Evans Jr., Andrew J.
Colonel, U.S. Air Force
49th Fighter-Bomber Group, Fifth Air Force
Date of Action: March 14, 1953

Citation:

The President of the United States of America, authorized by Act of Congress, July 9, 1918, takes pleasure in presenting the Silver Star to Colonel Andrew Julius Evans, Jr., United States Air Force, for gallantry in action against an armed enemy as Group Leader of sixteen F-84 type aircraft of the 49th Fighter Bomber Group, Fifth Air Force, on 14 March 1953. On that date, Colonel Evans led an attack against heavily defended rail-bridges in northernmost North Korea.

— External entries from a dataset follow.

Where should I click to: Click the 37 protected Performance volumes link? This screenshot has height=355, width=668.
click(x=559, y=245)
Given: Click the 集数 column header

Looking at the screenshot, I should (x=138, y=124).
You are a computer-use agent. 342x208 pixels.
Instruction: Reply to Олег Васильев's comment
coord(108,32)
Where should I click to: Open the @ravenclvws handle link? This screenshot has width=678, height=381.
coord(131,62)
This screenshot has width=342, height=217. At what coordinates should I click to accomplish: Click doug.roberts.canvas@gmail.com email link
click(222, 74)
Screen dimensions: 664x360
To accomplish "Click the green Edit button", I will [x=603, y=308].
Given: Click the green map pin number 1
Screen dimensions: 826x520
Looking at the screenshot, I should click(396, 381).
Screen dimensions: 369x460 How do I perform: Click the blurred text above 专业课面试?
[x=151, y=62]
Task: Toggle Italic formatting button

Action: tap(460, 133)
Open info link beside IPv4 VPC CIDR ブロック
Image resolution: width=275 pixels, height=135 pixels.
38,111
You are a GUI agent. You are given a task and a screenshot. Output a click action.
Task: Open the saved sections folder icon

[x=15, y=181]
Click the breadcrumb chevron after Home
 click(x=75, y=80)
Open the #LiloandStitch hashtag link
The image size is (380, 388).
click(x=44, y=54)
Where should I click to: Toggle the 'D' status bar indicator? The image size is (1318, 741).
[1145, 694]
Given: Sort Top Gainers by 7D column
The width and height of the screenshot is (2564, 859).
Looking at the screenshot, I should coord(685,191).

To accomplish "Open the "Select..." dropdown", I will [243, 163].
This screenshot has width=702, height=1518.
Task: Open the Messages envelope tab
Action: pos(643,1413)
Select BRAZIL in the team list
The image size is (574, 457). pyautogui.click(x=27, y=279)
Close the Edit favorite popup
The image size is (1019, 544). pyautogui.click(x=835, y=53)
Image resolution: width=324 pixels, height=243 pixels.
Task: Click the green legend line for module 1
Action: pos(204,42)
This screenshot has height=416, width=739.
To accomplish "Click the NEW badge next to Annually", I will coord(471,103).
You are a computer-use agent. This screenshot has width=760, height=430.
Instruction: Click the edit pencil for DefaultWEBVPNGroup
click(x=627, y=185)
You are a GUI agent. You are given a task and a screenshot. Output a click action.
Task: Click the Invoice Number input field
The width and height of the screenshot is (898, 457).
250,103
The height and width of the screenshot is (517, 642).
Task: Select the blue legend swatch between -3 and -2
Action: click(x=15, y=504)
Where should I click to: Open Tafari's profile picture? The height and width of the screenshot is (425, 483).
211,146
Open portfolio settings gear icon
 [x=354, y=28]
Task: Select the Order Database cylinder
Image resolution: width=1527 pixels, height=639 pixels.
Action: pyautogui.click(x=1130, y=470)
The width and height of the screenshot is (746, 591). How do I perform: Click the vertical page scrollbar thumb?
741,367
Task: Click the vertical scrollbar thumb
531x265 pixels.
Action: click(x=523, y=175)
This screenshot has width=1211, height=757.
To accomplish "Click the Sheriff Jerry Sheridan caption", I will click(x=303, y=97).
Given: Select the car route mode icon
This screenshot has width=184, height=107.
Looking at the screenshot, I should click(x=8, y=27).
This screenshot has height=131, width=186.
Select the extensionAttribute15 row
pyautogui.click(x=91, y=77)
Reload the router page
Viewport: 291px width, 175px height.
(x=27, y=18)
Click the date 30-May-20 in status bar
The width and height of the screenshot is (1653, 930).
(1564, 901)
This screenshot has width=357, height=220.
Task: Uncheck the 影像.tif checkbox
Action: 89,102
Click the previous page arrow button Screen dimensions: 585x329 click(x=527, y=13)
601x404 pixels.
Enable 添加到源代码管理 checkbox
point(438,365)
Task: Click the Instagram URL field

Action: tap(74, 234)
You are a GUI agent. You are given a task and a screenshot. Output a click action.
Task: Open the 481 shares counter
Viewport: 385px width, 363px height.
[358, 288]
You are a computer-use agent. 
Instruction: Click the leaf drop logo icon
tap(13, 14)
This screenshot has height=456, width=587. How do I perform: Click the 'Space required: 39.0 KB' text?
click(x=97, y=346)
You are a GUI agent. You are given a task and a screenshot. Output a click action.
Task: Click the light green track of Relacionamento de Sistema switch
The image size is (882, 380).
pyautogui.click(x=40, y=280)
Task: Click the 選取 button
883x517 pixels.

Leading the group directly to the target, Colonel Evans set-up his bomb pattern and proceeded to dive onto the target, positively marking it for the others in the group. Pulling out of the bomb run, Colonel Evans skillfully avoided the intense anti-aircraft fire, and proceeded south of the now totally destroyed rail-bridge to further harass the enemy. Sighting numerous boxcars and several vehicles, Colonel Evans called for a strafing attack. This attack continued under his competent direction until fuel consumption necessitated a quick return to the base. During this highly successful mission, the entire rail-bridge was destroyed, sixty-seven boxcars were damaged, one vehicle was destroyed, and four vehicles were damaged. Through his keen leadership and flying ability and exemplary devotion to duty, Colonel Evans was instrumental in seriously hampering the enemy's activity in that area, and reflected great credit upon himself, the Far East Air Forces, and the United States Air Force.